I’ve always been enjoying science fictions regarding man-machine relationship, in most cases through movies though. It’s undoubtedly amazing experience to read a story from 1909 which ironically indicated a real problem nowadays, that people are tied so much to the internet that traditional concept of privacy, relationship and trust are dramatically changing. Fortunately we are not yet under the circumstances that we have to live underground and rely on the machine/computer to survive. We are thus not yet that desperate to trust machine more than human beings, most of the time we’re just using it to connect to people (and forget that we could physically contact them too).
The idea of machine ruling the world is nothing new now but I’m not sure whether it’s origining from this 1909 story. Strictly speaking in this story the machine is not even ruling the world. The “Central Committee” keeps being mentioned that it feels like it’s still managed by men. It’s just in this story people love machines so much that they accept it as dictator or even the divine. “The (Whatever) Committee” becomes an abstract concept.
I do believe this situation is in some way a Stockholm Syndrome, that people develop this complex feeling of the machine that helps them survive however restricts their mind and body (infants showing undue strength get killed) as well. This paradox could be a problem that we’ll all facing while we have to make decision to keep mankind survive with extremely restricted resources (which might not be the case in the novel, but I suppose it did happen while the machine initially took over the housekeeping work for men). This is why when I was reading I keep thinking of the anime “Tengen Toppa Gurren Lagaan” which show lots of similarity in the concept. While in the novel Kuno dug his way along out to the surface of the earth, I feel exactly the same excitement when I saw the scene in the anime that Simon, Kamina and Yoko fought their way to the surface (The still image I posted at the beginning of the entry).
It’s interesting that in the story, money was never mentioned. It’s likely that the worldwide disaster helped to form a centralized society where capitalism was perished. “The Commitee” could be a small group of humen elites or maybe the machine itself. It leveraged resources all over the globe after the disaster and as described in the novel, the resource shortage seemed to be already over and people did look for higher level of spiritual intercourse.
But why would the machine stop? How could that happen?
Technically speaking, I believe that the maintenance of such large scale of machinery is out of human beings control. That is, the machine must be self-maintaining (see the mending apparatus?) and possibly has already developed its own will and somehow keeps doing its job to babysitting the human beings (otherwise it’s gonna lose its raison d’etre, this is also typically the reason why I do not wish to talk about The Matrix, for machines in that movie is “evil-minded” and totally against men, which I believe is not the case here). However inhuman it could be (i.e. killing babies) it’s executing the already-made decision according to its preset programs to protect the mankind from extinction.
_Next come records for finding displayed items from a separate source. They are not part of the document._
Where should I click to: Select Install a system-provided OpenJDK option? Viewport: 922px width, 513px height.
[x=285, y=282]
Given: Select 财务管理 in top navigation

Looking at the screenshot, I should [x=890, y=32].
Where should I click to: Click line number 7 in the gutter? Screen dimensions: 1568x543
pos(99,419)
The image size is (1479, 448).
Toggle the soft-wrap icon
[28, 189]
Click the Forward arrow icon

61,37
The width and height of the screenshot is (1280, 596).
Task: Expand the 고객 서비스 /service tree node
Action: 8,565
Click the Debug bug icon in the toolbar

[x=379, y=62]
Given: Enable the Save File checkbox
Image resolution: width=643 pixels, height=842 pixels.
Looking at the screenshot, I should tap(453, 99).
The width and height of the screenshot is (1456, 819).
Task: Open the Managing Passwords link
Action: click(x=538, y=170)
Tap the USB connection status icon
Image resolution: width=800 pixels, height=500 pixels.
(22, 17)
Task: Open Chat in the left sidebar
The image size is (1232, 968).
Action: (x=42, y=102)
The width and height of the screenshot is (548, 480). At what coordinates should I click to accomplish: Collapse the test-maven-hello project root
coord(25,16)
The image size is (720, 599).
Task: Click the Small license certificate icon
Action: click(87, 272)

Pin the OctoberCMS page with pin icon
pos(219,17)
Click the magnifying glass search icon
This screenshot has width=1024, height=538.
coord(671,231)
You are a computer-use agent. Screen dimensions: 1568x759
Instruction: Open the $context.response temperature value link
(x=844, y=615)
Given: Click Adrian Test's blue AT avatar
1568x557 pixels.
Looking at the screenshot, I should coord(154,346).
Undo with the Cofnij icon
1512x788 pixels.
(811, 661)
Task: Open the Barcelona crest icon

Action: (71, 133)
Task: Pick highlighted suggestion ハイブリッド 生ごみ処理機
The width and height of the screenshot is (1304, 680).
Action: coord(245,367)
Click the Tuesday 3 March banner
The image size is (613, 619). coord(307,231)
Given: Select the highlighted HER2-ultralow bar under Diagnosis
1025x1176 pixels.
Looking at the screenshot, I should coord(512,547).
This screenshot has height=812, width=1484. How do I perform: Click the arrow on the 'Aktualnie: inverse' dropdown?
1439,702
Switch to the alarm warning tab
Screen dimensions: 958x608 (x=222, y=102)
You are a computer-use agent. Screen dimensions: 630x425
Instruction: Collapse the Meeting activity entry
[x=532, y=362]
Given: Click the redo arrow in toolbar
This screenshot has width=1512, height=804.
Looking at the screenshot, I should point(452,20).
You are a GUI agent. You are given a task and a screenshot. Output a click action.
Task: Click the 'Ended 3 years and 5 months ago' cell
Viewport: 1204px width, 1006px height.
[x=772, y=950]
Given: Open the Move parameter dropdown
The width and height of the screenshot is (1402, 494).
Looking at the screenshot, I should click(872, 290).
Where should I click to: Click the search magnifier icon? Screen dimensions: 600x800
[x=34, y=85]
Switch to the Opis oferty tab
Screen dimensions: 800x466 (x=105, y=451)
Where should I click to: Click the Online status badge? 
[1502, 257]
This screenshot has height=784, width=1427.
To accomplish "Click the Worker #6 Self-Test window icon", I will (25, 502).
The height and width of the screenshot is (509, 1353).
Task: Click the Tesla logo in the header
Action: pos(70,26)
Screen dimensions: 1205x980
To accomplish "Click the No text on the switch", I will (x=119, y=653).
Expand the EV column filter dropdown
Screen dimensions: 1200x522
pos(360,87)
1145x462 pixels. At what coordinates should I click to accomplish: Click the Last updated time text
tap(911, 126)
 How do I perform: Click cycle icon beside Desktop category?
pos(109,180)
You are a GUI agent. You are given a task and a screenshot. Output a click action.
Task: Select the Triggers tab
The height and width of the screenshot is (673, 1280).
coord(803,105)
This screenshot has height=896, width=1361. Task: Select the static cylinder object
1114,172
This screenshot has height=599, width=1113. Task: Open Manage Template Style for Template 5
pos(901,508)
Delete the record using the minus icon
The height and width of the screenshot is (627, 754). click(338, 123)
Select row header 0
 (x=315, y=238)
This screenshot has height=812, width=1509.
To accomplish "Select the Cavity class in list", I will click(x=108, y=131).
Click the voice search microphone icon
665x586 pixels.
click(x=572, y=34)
So why would the machine let this happen? Is it really doing everything it can (like at least send out the alert)? Apparenly not. It’s not even showing much intelligence in the novel, the “committee” is the only channel between the machine and ordinary people, and what the committee shows, is exactly human bureaucracy. Maybe it’s just way too smart. Anyway the Answer is not revealed in the novel, and Forster actually did really well in predicting the situation that the internet distracts people from their real life, make them believe that they are more spiritual and have too much more important things to do to spare time for a face-to-face talk.
So far we are still lucky. We can unplug the cable and walk out of the room for fresh air (yeah, instead of changing the air in the room).
It crashed downwards, exploding as it went, rending gallery after gallery with its wings of steel. For a moment they saw the nations of the dead, and, before they joined them, scraps of the untainted sky.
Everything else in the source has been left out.